We study various topics in parallel processing, including parallel algorithm designs, architectures, compilers, and scientific applications and their implementations.
1. The design of efficient PRAM algorithms for graph theory, and their implementations and performance evaluations on parallel computers. Graph algorithms designed for the PRAM model are often very modular in design, and problems are solved by using these basic primitives. Therefore, we propose a set of basic parallel operations to solve various problems from graph theory. We are also interested in finding good mapping techniques to implement these basic operations on parallel machines.
2. The cost-effective tradeoff in the design of parallel architectures. Problems derived from the same application domain, or having a common mathematical structure, can often be solved efficiently by a special-purpose machine with a simple interconnection network, instead of an expensive general-purpose computer with a complicated network. We will investigate the tension between the efficiency of parallel programs and the complexity of the underlining computer architectures, so that we can find a cost-effective middle ground for a particular group of applications.
3. Language and compiler design. Parallel programming languages and compilers are the interfaces between parallel algorithms and computers. We are interested in the essential language features that make parallel machines easy to use, and at the same time we study various compiler issues that are critical in achieving high performance. We will study the parallelization of sequential codes, the optimization of communication and synchronization, and processor-level code optimization, and evaluate their impacts on the efficiency of code generated by a parallel compiler.

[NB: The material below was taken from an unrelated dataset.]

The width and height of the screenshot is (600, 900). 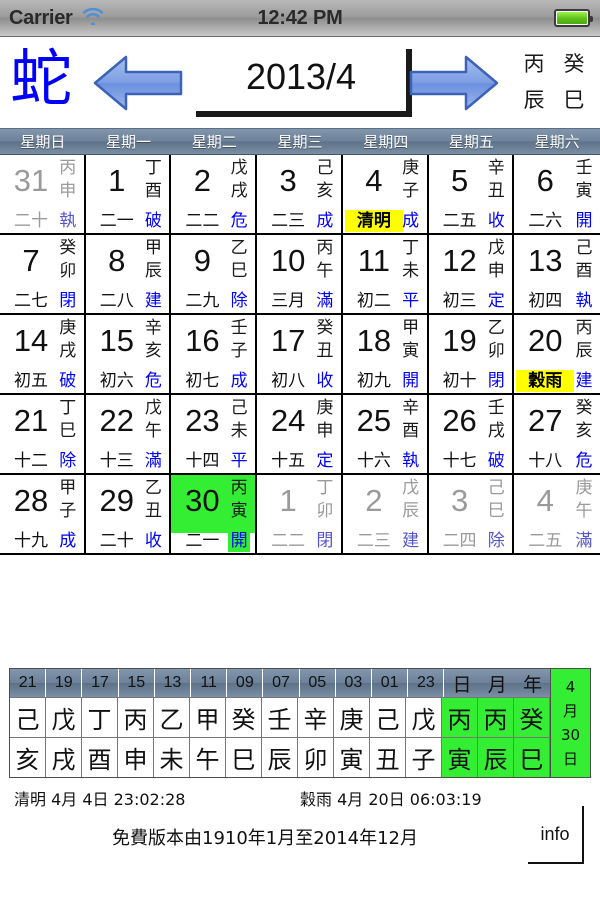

4. Practical issues from the implementation of scientific applications. We plan to design and implement software packages for scientific computations, including partial differential equation and linear system solvers, on parallel machines. We have implemented Barnes-Hut's N-body algorithms for the study of astrophysics and multi-filament vortex simulations. The high performance implementation introduces many innovative ideas in dynamic and irregular data structure designs and algorithmic optimizations for distributed memory parallel systems, and can be used as a framework to develop other similar N-body algorithms, e.g. Greengard-Rokhlin's fast multipole method. In addition to our previous emphasis on numerical applications, we are also interested in non-numerical, e.g., combinatorial optimization, algorithms to solve problems in VLSI design, network synthesis and analysis, and scheduling.
The principal investigators of this group are PeiZong Lee, Chien-Min Wang, Tsan-Sheng Hsu, Tyng-Ruey Chuang, and Jan-Jan Wu. Currently available parallel machines include an IBM SP-2, an nCUBE2/32, and a workstation cluster of eight Ultrasparc-2 workstations connected by the fast Ethernet.